Drake’s house is a gleaming monstrosity. Inside the 50,000 square-foot Toronto mansion called the Embassy, the rapper girdles himself with spikey chandeliers, slabs of Spanish marble, and sumptuous-looking fabrics. In one room, a shiny golden art piece constructed out of semi-precious stones occupies an entire wall. In another, beneath a microphone and requisite pop filter, there is a daybed upholstered in technicolor Jean Paul Gaultier and Louis Vuitton textiles. Dark Lane Demo Tapes, the 14-track mixtape Drake has released ahead of a proper studio album he says is coming this summer, shares the house’s gilded finish. As he toggles between a decade and several cities’ worth of rap styles, there is a consistent sheen, as though the project was furbished in the same workshop as one of his coffee tables.

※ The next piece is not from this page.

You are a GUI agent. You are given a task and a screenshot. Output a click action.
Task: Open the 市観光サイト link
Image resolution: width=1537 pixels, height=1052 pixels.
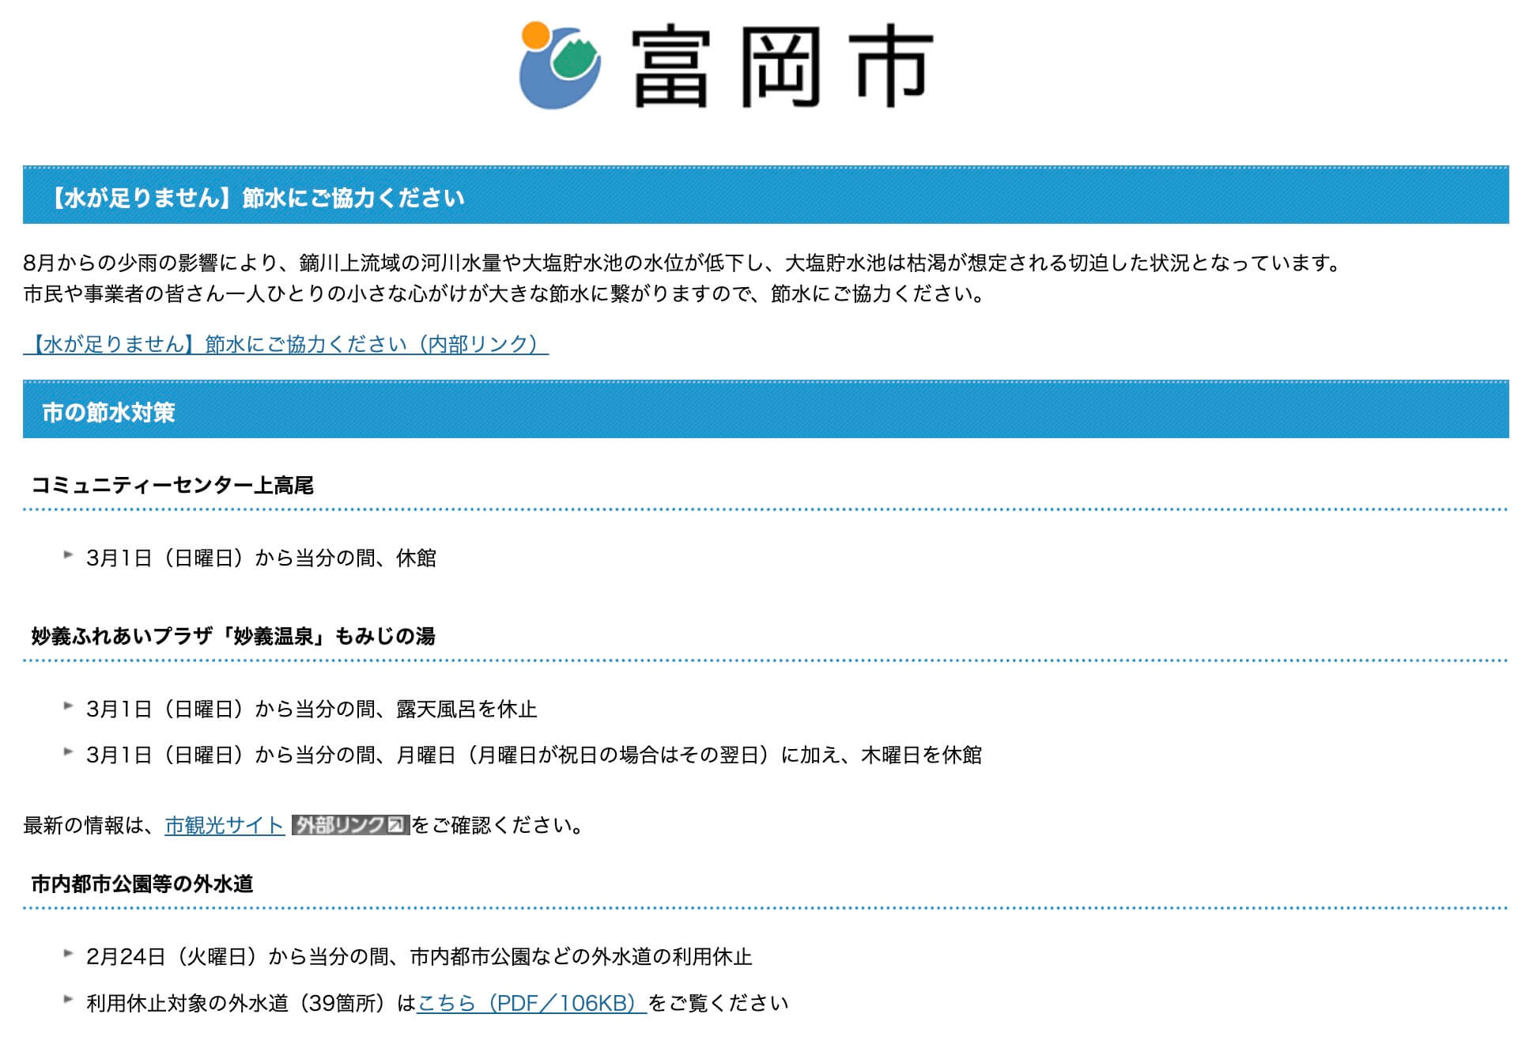[x=225, y=826]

Though Drake has spent much of his career predicting and synthesizing trends in rap and pop, Dark Lane Demo Tapes proposes not a new sound but a new format, formalizing recent snippets, one-offs, and collaborations onto streaming services. He experimented with the mixtape as album on 2009’s So Far Gone, the album as mixtape on 2015’s If You’re Reading This It’s Too Late, and the LP as playlist on 2017’s More Life. Last August, he dropped Care Package, a collection of songs he’d casually released or teased over the years. Billing these tracks as demos may offer the slight advantage of lowered expectations, a kind of ad-hoc market test. But it’s also a clever rejoinder to the current internet economy, in which artists like Playboi Carti and Lil Uzi Vert have had their momentum derailed by endless leaks. The concept of the compilation may ultimately wind up being more useful in their hands than in Drake’s.
Contributions from a broad range of producers—including Southside, Cardo, MexikoDro, and Axl, each representing their own little corner of hip-hop—allow Drake to travel. Earlier in his career, he likely would have tried on new subgenres like “SoundCloud rap” and transcontinental drill closer to their emergence. And yet the lag isn’t much of a hindrance. On “Pain 1993,” a Pi’erre Bourne-produced song that leaked earlier this year, Drake sounds comfortable softening his consonants alongside SoundCloud emissary Carti, even as the style is past its peak. On “Demons,” he matches the energy of Fivio Foreign and Sosa Geek, a pair of Brooklyn rappers who have been at the forefront of the borough’s drill subgenre; both sound genuinely thrilled to have earned his recognition. The single “War,” released this winter in support of longtime manager Oliver El-Khatib’s partnership with a high-end incense brand, is a spot-on UK drill track. It’s one of Drake’s most effective songs in a while, harnessing the genre’s menacing energy, barbs delivered convincingly.